Including all MSDs, those diseases accounted for 44,349 compensated cases in 2015 (87% of all compensated diseases) [Conseil d’orientation sur les conditions de travail 2017: 220]. Other pathologies whose recognition increased steeply since the mid-1990s are diseases related to exposure to asbestos––for which there were 3,696 compensated cases in 2015. Thus, if we subtract from the 50,960 occupational diseases recognized in 2015 the 44,349 MSDs and the 3,696 diseases related to asbestos, there are only 2,915 people suffering other types of eligible diseases who received compensation in France; this is a very small figure. More than 19 million salaried workers depend on this system of compensation, for conditions that are potentially extremely numerous. Another 2 million people are covered by the agricultural workers’ insurance system that is quite similar, while the remaining 10 million are either voluntarily self-insured (self-employed workers) or depend on systems (civil servants) that may be even less effective in granting social benefits [Gaboriau Reference Gaboriau, Cavalin, Henry, Jouzel and Pélisse2020]. Thus, if we exclude MSDs and asbestos-related diseases, which are treated differently from other occupational diseases, then the inability to recognize the pathologies induced by work during the latter half of the 20th century is starkly obvious. What we see emerging is a neglected area of public policy: a system that has scarcely been modified, whereas the pathologies related to work are constantly in flux, especially with the proliferation of work-related cancers––very few of which are eligible for compensation––and now mental health disorders.

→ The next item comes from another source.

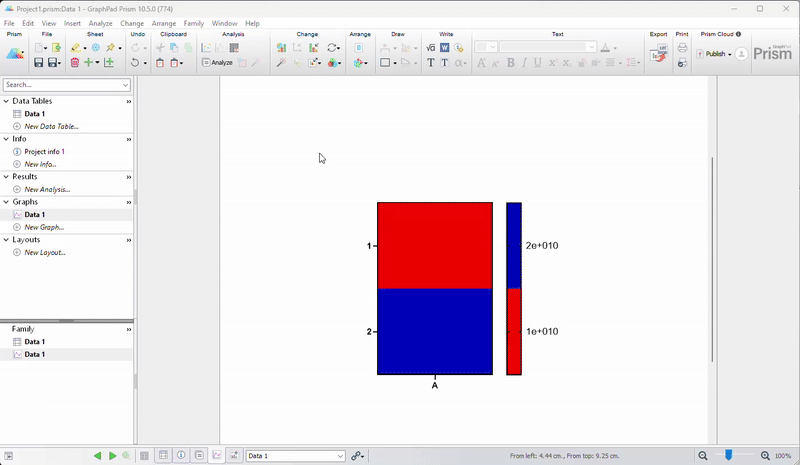Click the Print icon

tap(682, 47)
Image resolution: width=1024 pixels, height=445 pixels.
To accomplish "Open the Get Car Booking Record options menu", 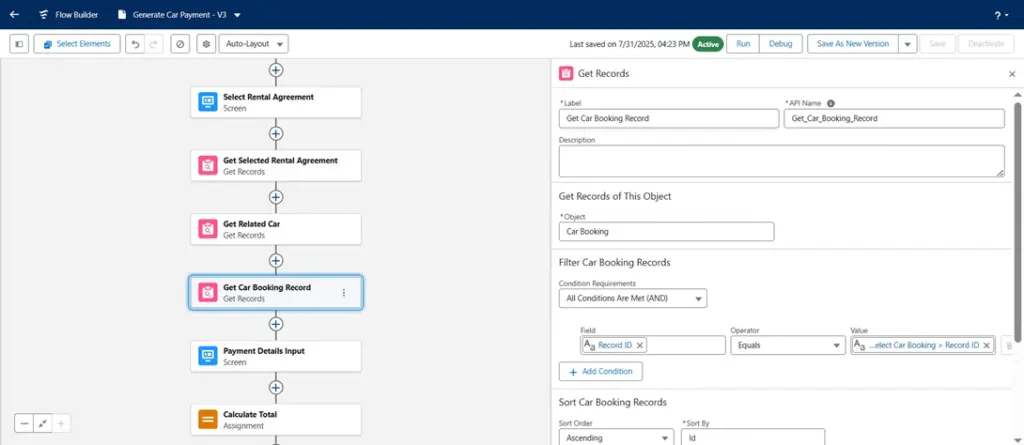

Provided that asbestos-related cancer is considered separately, this structural under-recognition of occupational diseases is even worse in the case of cancer. Several classifications exist allowing determination of whether or not a substance is carcinogenic. Scientifically speaking, the most well-known is that of the IARC, since the others are essentially intended for regulatory purposes (e.g., European Union classifications). The underestimation of occupational cancers stems above all from the fact that, for many known carcinogens, no occupational disease table exists. A study identifying the list of carcinogens (IARC Group 1) used in the workplace estimated them at 47 in 2018, which is a very conservative figure. Yet, because there are only 22 tables of occupational cancers, there is no table at all for many occupational carcinogens—some of which are very well-known indeed. These include crystalline silica—when the cancer is not preceded by a silicosis; cadmium; beryllium; unrefined mineral oils; coal gasification; the rubber and leather industries [Imbernon Reference Imbernon2003: 11].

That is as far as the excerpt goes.